本書は、その困難に挑戦した世にも珍しい禁酒小説だ。作者の村井弦斎は明治期の作家で、本書は弦斎が構想した「百道楽」シリーズ(実際に書かれたのは5作で、そのうちの「食道楽」は空前のベストセラーとなった)の一作。
【あらすじ】登場人物は百川降と酒山登という2人の教師。どちらも酒豪で、酒で失態を繰り返し、そのたびに禁酒を誓ってはすぐに破るという典型的な飲んべえ。百川の妻・お種はそんな2人を相手に、酒に酔って精神を狂わせるのは野蛮人の所業で恥ずべきこととかとうとうと説教するのだが、2人には馬の耳に念仏。

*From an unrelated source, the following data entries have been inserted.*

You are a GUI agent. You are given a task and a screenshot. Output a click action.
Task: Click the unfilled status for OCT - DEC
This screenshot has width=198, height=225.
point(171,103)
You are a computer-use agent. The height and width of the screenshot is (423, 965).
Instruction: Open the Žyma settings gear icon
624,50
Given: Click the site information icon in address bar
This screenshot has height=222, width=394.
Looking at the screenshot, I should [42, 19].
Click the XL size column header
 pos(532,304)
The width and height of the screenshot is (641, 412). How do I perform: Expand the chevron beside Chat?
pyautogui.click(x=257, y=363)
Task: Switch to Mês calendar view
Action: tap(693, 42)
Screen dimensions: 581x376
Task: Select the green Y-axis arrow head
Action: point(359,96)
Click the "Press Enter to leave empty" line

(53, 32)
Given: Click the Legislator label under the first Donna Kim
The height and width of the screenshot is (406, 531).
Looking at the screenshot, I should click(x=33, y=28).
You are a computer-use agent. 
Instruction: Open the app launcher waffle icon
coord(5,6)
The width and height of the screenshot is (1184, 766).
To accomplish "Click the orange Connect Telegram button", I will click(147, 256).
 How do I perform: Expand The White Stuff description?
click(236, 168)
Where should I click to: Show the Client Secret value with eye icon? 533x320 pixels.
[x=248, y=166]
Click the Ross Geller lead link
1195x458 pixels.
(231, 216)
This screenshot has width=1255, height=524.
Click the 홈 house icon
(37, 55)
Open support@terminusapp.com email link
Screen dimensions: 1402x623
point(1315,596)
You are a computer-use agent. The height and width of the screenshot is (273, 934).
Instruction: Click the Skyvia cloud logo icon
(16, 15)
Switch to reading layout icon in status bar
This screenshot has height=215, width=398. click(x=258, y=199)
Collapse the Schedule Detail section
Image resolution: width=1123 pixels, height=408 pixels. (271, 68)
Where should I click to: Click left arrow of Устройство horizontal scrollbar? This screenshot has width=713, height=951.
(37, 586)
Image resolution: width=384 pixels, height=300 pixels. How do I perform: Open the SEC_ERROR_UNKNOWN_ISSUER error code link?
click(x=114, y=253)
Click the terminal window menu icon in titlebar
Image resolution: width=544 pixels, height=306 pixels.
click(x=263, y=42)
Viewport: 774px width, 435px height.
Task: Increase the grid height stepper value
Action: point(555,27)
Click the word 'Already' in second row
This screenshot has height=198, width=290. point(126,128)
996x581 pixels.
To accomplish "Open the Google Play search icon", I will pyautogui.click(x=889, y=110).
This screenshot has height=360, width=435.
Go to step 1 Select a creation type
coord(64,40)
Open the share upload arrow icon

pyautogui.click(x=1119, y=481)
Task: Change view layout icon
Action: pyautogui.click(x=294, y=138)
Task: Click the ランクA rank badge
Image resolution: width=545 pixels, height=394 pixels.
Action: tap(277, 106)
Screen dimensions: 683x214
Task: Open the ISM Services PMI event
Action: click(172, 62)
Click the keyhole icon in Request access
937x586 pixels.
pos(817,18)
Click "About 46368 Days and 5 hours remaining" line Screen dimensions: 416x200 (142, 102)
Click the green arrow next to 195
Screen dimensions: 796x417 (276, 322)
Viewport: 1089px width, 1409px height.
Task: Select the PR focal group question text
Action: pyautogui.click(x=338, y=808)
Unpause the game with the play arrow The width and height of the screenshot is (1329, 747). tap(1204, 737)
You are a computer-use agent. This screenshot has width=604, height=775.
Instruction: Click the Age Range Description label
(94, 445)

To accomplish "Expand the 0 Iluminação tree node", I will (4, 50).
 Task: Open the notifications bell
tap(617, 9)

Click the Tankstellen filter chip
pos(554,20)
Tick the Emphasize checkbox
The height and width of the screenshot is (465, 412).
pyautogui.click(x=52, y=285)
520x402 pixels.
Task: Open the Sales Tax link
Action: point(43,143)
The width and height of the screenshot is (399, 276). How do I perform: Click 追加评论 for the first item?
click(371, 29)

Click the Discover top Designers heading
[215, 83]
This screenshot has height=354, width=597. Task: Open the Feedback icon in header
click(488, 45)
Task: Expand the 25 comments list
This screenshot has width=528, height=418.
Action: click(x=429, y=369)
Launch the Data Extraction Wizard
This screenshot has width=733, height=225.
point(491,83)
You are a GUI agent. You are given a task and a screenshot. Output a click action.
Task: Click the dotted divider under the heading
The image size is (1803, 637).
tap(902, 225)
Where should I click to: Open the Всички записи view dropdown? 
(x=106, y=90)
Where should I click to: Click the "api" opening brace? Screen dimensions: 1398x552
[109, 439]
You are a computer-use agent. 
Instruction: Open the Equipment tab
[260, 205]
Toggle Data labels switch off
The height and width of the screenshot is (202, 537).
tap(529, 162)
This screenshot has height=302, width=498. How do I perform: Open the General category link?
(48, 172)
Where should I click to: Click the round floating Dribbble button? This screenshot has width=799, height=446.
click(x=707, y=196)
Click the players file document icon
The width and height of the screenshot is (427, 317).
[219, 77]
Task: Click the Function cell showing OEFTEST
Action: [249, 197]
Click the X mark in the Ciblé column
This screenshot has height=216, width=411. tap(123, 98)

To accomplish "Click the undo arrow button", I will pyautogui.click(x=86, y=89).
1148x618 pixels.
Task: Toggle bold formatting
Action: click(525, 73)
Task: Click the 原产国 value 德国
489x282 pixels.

独身の酒山はお種のいとこの鈴子に一目惚れするが、あいにく鈴子が引かれているのは山住清という発明家で、こちらは完全な右党で酒を一切口にしない堅物だ。
物語は、酒にだらしなく無節操な男2人と、聡明で冷静な2人の女性とのちぐはぐな絡み合いで進んでいく。やがて百川と酒山は新たな事業を起こして一儲けをたくらむのだが、ものの見事に失敗してしまう……。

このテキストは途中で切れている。